> **Prompt**:
Convert the data below into a JSON array of strings, with each line as a separate string and blank lines omitted.

> **Supplied data**:
◇ ◇ ◇ ◇

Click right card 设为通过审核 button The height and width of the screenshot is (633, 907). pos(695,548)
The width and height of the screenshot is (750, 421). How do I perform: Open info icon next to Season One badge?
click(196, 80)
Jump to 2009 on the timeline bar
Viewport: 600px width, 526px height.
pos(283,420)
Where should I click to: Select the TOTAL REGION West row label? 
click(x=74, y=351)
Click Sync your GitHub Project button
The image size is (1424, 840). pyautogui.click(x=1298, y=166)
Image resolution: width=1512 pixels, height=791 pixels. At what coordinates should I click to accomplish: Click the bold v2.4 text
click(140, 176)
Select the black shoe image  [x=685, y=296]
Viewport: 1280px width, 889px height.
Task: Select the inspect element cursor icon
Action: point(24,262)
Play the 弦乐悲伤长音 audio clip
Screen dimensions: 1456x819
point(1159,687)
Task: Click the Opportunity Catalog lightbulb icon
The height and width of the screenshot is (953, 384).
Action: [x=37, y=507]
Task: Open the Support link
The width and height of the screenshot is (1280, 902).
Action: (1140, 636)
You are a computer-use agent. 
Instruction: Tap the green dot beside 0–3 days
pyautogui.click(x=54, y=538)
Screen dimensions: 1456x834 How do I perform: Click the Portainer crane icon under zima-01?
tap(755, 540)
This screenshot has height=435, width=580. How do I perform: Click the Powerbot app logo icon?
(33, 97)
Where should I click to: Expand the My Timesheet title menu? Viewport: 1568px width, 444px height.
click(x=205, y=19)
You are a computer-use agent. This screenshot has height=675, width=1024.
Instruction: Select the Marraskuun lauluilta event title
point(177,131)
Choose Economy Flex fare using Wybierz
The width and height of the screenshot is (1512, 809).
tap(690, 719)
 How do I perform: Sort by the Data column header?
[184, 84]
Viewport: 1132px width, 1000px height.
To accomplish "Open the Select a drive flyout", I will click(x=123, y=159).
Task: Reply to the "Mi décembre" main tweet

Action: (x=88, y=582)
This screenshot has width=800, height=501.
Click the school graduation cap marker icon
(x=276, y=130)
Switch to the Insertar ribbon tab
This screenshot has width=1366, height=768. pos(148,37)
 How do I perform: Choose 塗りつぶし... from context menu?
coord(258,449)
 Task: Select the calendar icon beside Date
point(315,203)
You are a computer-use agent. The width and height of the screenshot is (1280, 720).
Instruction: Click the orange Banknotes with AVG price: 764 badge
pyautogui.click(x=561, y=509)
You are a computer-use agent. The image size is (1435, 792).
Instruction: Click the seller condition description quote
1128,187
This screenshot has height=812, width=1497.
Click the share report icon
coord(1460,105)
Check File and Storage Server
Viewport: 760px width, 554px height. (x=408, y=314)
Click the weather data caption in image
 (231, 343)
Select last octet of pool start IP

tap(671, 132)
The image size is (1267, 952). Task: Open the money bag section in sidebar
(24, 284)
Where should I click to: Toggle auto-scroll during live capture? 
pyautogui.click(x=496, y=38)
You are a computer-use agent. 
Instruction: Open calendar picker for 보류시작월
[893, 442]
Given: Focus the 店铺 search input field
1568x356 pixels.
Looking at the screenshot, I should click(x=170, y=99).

◇ ◇ ◇ ◇

> **Task response**:
[
  "Click right card 设为通过审核 button The height and width of the screenshot is (633, 907). pos(695,548)",
  "The width and height of the screenshot is (750, 421). How do I perform: Open info icon next to Season One badge?",
  "click(196, 80)",
  "Jump to 2009 on the timeline bar",
  "Viewport: 600px width, 526px height.",
  "pos(283,420)",
  "Where should I click to: Select the TOTAL REGION West row label? ",
  "click(x=74, y=351)",
  "Click Sync your GitHub Project button",
  "The image size is (1424, 840). pyautogui.click(x=1298, y=166)",
  "Image resolution: width=1512 pixels, height=791 pixels. At what coordinates should I click to accomplish: Click the bold v2.4 text",
  "click(140, 176)",
  "Select the black shoe image  [x=685, y=296]",
  "Viewport: 1280px width, 889px height.",
  "Task: Select the inspect element cursor icon",
  "Action: point(24,262)",
  "Play the 弦乐悲伤长音 audio clip",
  "Screen dimensions: 1456x819",
  "point(1159,687)",
  "Task: Click the Opportunity Catalog lightbulb icon",
  "The height and width of the screenshot is (953, 384).",
  "Action: [x=37, y=507]",
  "Task: Open the Support link",
  "The width and height of the screenshot is (1280, 902).",
  "Action: (1140, 636)",
  "You are a computer-use agent. ",
  "Instruction: Tap the green dot beside 0–3 days",
  "pyautogui.click(x=54, y=538)",
  "Screen dimensions: 1456x834 How do I perform: Click the Portainer crane icon under zima-01?",
  "tap(755, 540)",
  "This screenshot has height=435, width=580. How do I perform: Click the Powerbot app logo icon?",
  "(33, 97)",
  "Where should I click to: Expand the My Timesheet title menu? Viewport: 1568px width, 444px height.",
  "click(x=205, y=19)",
  "You are a computer-use agent. This screenshot has height=675, width=1024.",
  "Instruction: Select the Marraskuun lauluilta event title",
  "point(177,131)",
  "Choose Economy Flex fare using Wybierz",
  "The width and height of the screenshot is (1512, 809).",
  "tap(690, 719)",
  " How do I perform: Sort by the Data column header?",
  "[184, 84]",
  "Viewport: 1132px width, 1000px height.",
  "To accomplish \"Open the Select a drive flyout\", I will click(x=123, y=159).",
  "Task: Reply to the \"Mi décembre\" main tweet",
  "Action: (x=88, y=582)",
  "This screenshot has width=800, height=501.",
  "Click the school graduation cap marker icon",
  "(x=276, y=130)",
  "Switch to the Insertar ribbon tab",
  "This screenshot has width=1366, height=768. pos(148,37)",
  " How do I perform: Choose 塗りつぶし... from context menu?",
  "coord(258,449)",
  " Task: Select the calendar icon beside Date",
  "point(315,203)",
  "You are a computer-use agent. The width and height of the screenshot is (1280, 720).",
  "Instruction: Click the orange Banknotes with AVG price: 764 badge",
  "pyautogui.click(x=561, y=509)",
  "You are a computer-use agent. The image size is (1435, 792).",
  "Instruction: Click the seller condition description quote",
  "1128,187",
  "This screenshot has height=812, width=1497.",
  "Click the share report icon",
  "coord(1460,105)",
  "Check File and Storage Server",
  "Viewport: 760px width, 554px height. (x=408, y=314)",
  "Click the weather data caption in image",
  " (231, 343)",
  "Select last octet of pool start IP",
  "tap(671, 132)",
  "The image size is (1267, 952). Task: Open the money bag section in sidebar",
  "(24, 284)",
  "Where should I click to: Toggle auto-scroll during live capture? ",
  "pyautogui.click(x=496, y=38)",
  "You are a computer-use agent. ",
  "Instruction: Open calendar picker for 보류시작월",
  "[893, 442]",
  "Given: Focus the 店铺 search input field",
  "1568x356 pixels.",
  "Looking at the screenshot, I should click(x=170, y=99)."
]